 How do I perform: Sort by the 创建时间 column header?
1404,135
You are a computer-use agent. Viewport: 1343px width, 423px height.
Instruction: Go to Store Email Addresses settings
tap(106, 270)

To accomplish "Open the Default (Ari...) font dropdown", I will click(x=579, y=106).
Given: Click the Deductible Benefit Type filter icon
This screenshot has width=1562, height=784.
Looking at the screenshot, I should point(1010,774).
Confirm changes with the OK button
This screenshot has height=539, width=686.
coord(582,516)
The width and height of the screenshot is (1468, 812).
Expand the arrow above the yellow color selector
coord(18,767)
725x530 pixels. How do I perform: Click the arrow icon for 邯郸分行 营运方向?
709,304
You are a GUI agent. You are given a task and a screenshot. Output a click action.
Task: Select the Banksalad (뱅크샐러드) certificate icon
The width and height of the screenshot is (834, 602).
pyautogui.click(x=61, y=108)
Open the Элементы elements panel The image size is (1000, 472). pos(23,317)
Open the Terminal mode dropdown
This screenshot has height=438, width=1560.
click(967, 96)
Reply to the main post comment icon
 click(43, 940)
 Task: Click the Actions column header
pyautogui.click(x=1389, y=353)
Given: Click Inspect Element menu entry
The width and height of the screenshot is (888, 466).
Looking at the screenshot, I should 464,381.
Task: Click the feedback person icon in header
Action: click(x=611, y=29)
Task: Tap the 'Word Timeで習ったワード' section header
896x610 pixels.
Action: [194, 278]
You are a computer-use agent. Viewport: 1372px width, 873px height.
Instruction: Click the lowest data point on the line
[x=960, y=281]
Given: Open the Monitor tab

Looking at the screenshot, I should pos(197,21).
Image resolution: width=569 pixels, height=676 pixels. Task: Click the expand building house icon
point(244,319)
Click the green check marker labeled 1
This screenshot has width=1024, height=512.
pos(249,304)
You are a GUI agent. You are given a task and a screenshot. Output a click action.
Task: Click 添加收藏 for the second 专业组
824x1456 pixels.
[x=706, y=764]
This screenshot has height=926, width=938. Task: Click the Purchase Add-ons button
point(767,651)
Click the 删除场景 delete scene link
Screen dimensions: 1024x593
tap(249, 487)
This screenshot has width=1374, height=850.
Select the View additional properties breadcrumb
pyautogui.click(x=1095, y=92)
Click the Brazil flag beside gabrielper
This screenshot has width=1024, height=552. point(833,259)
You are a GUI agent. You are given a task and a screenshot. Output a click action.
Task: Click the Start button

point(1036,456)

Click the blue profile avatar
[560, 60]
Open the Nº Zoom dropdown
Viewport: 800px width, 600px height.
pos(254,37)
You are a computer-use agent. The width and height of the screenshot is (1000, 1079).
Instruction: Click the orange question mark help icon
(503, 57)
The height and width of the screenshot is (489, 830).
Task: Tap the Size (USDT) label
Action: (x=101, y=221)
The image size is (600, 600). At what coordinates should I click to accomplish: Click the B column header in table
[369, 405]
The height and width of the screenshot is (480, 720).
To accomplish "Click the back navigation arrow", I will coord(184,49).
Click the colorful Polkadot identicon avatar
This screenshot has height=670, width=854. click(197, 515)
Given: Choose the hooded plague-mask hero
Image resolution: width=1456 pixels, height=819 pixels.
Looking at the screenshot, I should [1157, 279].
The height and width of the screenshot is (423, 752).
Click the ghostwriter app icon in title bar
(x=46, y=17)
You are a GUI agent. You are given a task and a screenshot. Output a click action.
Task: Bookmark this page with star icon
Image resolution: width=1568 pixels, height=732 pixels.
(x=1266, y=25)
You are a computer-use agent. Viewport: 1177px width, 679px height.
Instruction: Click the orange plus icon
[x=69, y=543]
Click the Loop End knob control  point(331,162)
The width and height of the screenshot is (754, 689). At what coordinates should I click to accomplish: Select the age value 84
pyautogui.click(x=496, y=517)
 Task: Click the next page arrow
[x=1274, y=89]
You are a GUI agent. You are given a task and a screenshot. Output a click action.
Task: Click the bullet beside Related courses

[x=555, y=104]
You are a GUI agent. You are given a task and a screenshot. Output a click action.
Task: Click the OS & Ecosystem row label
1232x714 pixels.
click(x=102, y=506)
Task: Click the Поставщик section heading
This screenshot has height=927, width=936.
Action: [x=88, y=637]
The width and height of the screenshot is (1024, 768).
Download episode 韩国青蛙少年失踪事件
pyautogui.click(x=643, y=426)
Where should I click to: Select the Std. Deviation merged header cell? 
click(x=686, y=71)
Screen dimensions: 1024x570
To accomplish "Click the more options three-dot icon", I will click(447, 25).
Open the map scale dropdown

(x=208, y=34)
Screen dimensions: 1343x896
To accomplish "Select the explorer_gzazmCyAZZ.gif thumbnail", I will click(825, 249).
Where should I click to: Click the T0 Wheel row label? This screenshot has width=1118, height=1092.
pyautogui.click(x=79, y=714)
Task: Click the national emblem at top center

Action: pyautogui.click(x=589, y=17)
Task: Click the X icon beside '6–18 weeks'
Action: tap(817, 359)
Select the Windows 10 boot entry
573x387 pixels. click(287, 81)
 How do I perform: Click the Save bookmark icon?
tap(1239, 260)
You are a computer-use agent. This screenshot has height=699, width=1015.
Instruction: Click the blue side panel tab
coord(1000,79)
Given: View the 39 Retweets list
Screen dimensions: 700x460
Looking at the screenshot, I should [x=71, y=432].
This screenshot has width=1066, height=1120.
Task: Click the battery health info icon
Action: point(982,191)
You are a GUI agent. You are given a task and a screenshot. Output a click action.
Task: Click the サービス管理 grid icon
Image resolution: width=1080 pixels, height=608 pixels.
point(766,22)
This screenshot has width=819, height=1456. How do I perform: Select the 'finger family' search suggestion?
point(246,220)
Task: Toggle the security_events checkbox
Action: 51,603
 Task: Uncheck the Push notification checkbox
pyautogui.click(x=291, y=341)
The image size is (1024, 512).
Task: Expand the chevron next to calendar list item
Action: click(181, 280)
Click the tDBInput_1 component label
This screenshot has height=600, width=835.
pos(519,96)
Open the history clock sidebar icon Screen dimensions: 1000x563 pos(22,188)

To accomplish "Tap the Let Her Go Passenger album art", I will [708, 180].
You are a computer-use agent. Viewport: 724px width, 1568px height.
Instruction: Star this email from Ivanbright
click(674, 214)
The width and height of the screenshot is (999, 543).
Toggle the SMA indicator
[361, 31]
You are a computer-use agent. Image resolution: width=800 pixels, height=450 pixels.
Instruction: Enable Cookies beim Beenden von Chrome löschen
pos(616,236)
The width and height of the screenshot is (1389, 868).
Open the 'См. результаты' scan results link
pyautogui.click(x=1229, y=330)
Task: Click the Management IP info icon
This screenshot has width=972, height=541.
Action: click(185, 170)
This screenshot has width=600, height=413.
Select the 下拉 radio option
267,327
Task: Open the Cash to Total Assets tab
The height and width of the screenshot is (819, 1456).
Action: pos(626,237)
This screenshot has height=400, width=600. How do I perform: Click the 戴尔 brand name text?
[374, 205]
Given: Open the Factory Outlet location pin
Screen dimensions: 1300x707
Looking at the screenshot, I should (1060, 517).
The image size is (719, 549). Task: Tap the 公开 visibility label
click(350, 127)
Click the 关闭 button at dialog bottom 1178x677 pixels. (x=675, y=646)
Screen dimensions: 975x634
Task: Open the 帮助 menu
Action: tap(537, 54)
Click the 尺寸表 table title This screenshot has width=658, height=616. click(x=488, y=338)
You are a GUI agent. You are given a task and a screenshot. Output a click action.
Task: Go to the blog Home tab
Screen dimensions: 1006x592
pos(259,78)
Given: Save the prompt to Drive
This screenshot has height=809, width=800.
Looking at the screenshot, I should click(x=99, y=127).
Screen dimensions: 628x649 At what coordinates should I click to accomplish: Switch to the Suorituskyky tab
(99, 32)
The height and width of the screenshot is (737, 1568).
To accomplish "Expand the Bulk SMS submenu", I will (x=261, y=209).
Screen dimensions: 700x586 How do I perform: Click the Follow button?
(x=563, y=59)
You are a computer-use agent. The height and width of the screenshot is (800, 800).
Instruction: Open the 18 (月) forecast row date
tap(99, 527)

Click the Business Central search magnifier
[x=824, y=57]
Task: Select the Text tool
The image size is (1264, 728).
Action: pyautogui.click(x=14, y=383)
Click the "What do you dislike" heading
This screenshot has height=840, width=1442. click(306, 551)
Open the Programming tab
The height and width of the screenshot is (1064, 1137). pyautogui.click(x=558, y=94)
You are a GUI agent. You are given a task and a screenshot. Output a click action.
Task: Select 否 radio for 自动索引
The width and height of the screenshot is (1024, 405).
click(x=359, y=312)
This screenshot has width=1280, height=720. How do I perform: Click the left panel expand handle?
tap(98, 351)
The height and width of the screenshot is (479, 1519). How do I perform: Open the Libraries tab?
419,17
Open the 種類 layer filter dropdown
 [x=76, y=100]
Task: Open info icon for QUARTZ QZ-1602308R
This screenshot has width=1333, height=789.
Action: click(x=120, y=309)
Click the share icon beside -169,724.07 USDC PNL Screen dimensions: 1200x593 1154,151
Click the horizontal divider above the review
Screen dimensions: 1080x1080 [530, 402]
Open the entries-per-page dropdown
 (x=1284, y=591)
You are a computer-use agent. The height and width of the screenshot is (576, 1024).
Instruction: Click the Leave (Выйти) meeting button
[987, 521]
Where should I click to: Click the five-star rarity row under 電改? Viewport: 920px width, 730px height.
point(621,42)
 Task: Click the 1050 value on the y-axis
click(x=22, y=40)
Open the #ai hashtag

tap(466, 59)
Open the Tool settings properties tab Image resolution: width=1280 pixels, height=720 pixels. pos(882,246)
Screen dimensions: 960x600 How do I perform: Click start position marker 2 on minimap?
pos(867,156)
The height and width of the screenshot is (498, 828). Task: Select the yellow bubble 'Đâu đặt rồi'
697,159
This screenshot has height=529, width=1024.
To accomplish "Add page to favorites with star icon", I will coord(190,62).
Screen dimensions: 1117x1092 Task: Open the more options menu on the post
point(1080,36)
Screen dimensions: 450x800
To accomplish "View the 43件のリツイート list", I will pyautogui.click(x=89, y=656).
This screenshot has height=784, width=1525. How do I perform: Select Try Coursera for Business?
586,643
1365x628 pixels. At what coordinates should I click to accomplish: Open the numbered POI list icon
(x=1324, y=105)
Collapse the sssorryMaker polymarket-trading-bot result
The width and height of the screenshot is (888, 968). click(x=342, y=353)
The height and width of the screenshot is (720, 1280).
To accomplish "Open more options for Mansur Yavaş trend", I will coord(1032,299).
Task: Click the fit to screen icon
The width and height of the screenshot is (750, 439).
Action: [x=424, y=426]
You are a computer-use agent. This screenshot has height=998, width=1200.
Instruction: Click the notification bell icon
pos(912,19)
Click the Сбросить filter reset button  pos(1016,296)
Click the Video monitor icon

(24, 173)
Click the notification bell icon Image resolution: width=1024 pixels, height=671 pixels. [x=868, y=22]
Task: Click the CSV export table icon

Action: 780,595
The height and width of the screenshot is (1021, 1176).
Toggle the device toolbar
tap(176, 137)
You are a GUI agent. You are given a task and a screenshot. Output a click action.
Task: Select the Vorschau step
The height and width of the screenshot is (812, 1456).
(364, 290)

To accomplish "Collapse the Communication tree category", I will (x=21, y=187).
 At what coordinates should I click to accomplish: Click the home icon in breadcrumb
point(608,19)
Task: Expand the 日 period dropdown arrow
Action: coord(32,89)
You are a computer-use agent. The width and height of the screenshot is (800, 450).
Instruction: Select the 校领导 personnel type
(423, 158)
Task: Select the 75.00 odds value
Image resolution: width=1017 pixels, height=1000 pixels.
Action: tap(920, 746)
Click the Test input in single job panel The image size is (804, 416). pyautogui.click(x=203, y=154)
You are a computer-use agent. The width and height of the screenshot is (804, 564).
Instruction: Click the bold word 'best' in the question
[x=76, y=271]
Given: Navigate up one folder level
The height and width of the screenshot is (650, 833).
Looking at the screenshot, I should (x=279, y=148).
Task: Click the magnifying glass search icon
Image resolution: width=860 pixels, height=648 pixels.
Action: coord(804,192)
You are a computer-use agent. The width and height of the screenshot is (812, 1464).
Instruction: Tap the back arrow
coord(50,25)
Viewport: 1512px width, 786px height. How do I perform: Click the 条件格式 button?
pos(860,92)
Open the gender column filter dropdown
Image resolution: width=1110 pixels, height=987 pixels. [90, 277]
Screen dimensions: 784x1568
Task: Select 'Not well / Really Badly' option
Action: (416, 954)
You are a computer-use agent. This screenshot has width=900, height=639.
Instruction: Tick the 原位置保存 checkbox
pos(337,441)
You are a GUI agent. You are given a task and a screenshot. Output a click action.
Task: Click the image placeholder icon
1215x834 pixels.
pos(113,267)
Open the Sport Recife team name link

> **Your assignment**
Only the lines above starting at the line that holds "Image resolution: width=1568" and ending at the line that holds "Click the Loop" are to be repeated, exactly and in full.

> **Exercise response**
Image resolution: width=1568 pixels, height=732 pixels.
(x=1266, y=25)
You are a computer-use agent. Viewport: 1177px width, 679px height.
Instruction: Click the orange plus icon
[x=69, y=543]
Click the Loop End knob control  point(331,162)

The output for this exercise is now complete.